I nod reluctant and rise up. Prick-O rises up as well and steps back.
"So this how you gonna do me, Maryanne?"
I walk past Prick-O, our shoulders jostling for a moment. For a second I think it's gonna be the excuse he needs to swing but instead he backs off and sits back down on the couch.
"I see how you mother-fuckers are?" he mutters and he turns up the volume on some sitcom rerun; erupting the room with a tinny laughtrack as he sips that last beer of Maryanne's defiantly.
"Maryanne..." I say cordially, draping her leather jacket over her shoulders and opening the door for her with a curt sweep of my arm. She thanks me and steps outside the door. I follow and shut it tight. Catch a last glance of Prick-O forcing himself to focus on the screen while the Gang closes in slow.

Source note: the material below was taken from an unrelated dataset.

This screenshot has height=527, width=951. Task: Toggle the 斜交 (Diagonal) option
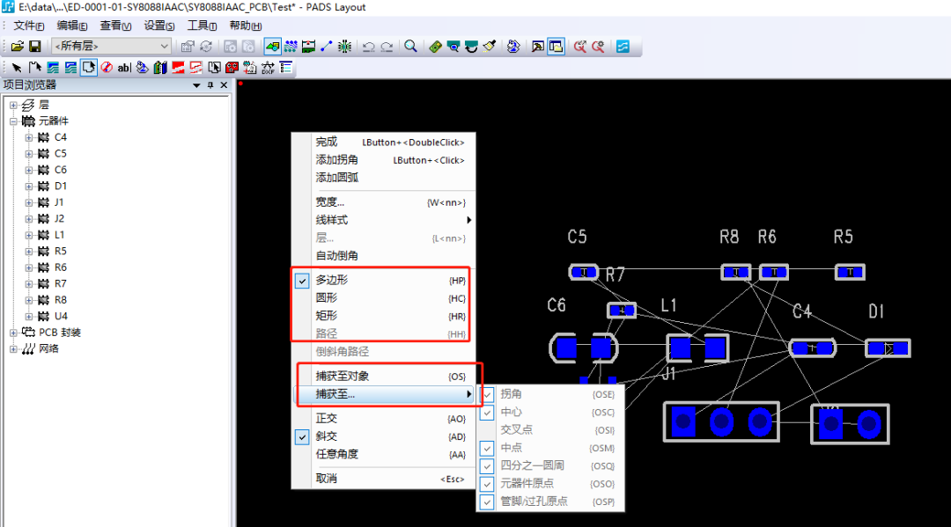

We never leave the parking lot of the apartment complex. Instead we collapse into a frantic kiss across the front seats and fondle each other clumsily, desperately trying to fill in the hollow spots that have opened up within us. Brittle seconds crash into the next, before a train roars behind us as spider fingers dance free an anguished orgasm that she screeches into my ear.
An hour has passed and zipping and buttoning up we decide to head back to her place, neither us having the courage to speak.
Outside her three cats there's no one there but us. A fresh six pack anchors down a crisp hundred dollar bill on the coffee table. Nothing remains of Prick-O. Not even the beer bottle he sipped 'til the end.
I go to make my way 'home'. Next door. Tom and Winter's place where I've been couch surfing the last month.
"Don't go." Maryanne asks sigh softly and I look back at her. I know I'm not who she really wants, who she really needs. I'm just there and willing. Sometimes that's all we can do. Sometimes it's even enough.
I nod without word, afriad to break the illusory peace of the moment, and follow her into the bedroom that I will not cross again for a night we'll pretend never happened.